Task description
Quote the lines below verbatim, from the line containing "This screenshot has height=406, width=650." to the line containing "Expand the ALTS", inclusive.

── Data in this exercise

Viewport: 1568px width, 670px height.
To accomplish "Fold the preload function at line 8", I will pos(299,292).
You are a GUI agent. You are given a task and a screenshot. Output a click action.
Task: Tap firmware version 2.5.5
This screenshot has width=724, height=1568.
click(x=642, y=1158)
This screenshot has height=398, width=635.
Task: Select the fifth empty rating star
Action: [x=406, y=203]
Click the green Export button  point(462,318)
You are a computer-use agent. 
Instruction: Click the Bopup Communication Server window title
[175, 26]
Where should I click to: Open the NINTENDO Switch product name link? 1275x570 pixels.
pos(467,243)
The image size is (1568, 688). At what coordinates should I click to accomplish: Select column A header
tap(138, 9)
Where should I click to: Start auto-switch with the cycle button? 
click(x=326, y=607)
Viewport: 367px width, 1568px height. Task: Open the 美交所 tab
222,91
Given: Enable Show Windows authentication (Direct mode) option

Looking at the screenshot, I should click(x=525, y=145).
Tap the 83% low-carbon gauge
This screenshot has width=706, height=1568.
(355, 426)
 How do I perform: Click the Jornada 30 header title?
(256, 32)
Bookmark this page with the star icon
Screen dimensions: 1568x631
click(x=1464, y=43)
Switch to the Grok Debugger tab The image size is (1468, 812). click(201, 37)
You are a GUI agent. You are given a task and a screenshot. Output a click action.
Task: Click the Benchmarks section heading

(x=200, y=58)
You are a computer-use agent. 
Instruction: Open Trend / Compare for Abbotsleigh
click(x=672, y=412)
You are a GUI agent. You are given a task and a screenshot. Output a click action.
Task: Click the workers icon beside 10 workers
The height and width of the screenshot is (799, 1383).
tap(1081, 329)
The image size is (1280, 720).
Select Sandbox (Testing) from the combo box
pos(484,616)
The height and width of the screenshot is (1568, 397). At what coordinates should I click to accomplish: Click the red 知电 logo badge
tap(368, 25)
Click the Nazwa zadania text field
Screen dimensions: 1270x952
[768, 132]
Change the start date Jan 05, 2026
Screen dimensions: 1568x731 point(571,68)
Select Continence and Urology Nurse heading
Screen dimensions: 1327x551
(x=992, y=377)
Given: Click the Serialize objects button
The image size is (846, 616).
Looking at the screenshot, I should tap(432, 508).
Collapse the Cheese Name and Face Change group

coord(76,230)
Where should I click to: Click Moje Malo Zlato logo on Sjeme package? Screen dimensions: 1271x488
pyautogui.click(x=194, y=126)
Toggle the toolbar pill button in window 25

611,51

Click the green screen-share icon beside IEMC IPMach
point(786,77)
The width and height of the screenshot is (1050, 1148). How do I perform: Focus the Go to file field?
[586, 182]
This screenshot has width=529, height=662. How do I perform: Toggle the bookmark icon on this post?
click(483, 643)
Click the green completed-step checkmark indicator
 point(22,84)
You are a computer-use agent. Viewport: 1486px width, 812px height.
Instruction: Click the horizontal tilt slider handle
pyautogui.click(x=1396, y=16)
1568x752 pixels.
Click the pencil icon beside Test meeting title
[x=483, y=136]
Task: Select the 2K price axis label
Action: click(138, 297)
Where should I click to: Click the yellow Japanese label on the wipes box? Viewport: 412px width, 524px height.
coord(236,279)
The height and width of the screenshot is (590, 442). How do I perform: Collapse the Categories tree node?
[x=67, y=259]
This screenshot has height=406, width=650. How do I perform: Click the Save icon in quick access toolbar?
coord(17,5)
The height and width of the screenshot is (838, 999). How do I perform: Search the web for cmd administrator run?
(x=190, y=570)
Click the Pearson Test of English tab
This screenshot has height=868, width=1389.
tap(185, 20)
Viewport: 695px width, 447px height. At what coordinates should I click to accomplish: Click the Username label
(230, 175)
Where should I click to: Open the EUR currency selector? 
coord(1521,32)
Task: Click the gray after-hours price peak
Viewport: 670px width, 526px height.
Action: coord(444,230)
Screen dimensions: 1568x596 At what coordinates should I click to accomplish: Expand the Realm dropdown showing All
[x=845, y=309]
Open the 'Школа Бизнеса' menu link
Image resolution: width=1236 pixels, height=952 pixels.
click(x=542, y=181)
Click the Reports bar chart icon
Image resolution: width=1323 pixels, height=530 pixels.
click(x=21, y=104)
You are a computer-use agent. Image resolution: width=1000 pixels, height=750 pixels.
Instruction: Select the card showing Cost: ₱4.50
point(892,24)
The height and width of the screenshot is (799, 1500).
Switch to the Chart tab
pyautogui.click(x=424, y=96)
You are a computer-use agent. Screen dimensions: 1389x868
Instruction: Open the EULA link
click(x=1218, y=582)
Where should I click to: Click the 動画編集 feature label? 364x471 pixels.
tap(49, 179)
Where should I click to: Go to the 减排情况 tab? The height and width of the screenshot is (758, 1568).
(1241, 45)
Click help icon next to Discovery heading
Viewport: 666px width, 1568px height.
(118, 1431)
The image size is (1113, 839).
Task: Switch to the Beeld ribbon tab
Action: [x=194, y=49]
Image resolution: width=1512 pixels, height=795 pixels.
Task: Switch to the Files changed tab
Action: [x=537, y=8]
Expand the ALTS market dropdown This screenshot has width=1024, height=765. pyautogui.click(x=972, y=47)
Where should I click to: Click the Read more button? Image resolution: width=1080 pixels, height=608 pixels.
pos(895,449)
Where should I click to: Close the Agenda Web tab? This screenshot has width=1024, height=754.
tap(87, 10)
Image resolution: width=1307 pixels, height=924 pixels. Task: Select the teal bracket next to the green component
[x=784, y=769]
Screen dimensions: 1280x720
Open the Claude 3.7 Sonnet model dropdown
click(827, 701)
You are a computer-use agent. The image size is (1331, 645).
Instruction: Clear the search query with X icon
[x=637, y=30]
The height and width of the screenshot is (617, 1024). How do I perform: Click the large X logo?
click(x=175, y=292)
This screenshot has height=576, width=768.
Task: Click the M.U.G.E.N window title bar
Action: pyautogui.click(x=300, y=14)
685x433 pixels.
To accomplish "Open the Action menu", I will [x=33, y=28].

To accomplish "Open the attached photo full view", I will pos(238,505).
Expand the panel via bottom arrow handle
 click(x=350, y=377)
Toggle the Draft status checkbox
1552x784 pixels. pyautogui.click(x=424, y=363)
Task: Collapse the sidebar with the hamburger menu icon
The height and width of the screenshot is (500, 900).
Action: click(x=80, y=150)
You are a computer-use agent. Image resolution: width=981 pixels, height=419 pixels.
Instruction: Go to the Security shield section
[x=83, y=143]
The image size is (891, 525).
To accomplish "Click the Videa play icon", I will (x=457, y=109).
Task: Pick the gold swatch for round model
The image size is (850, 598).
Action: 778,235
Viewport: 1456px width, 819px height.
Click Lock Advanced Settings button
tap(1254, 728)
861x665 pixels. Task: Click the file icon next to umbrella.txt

────

Response to the exercise
This screenshot has height=406, width=650. How do I perform: Click the Save icon in quick access toolbar?
coord(17,5)
The height and width of the screenshot is (838, 999). How do I perform: Search the web for cmd administrator run?
(x=190, y=570)
Click the Pearson Test of English tab
This screenshot has height=868, width=1389.
tap(185, 20)
Viewport: 695px width, 447px height. At what coordinates should I click to accomplish: Click the Username label
(230, 175)
Where should I click to: Open the EUR currency selector? 
coord(1521,32)
Task: Click the gray after-hours price peak
Viewport: 670px width, 526px height.
Action: coord(444,230)
Screen dimensions: 1568x596 At what coordinates should I click to accomplish: Expand the Realm dropdown showing All
[x=845, y=309]
Open the 'Школа Бизнеса' menu link
Image resolution: width=1236 pixels, height=952 pixels.
click(x=542, y=181)
Click the Reports bar chart icon
Image resolution: width=1323 pixels, height=530 pixels.
click(x=21, y=104)
You are a computer-use agent. Image resolution: width=1000 pixels, height=750 pixels.
Instruction: Select the card showing Cost: ₱4.50
point(892,24)
The height and width of the screenshot is (799, 1500).
Switch to the Chart tab
pyautogui.click(x=424, y=96)
You are a computer-use agent. Screen dimensions: 1389x868
Instruction: Open the EULA link
click(x=1218, y=582)
Where should I click to: Click the 動画編集 feature label? 364x471 pixels.
tap(49, 179)
Where should I click to: Go to the 减排情况 tab? The height and width of the screenshot is (758, 1568).
(1241, 45)
Click help icon next to Discovery heading
Viewport: 666px width, 1568px height.
(118, 1431)
The image size is (1113, 839).
Task: Switch to the Beeld ribbon tab
Action: [x=194, y=49]
Image resolution: width=1512 pixels, height=795 pixels.
Task: Switch to the Files changed tab
Action: [x=537, y=8]
Expand the ALTS market dropdown This screenshot has width=1024, height=765. pyautogui.click(x=972, y=47)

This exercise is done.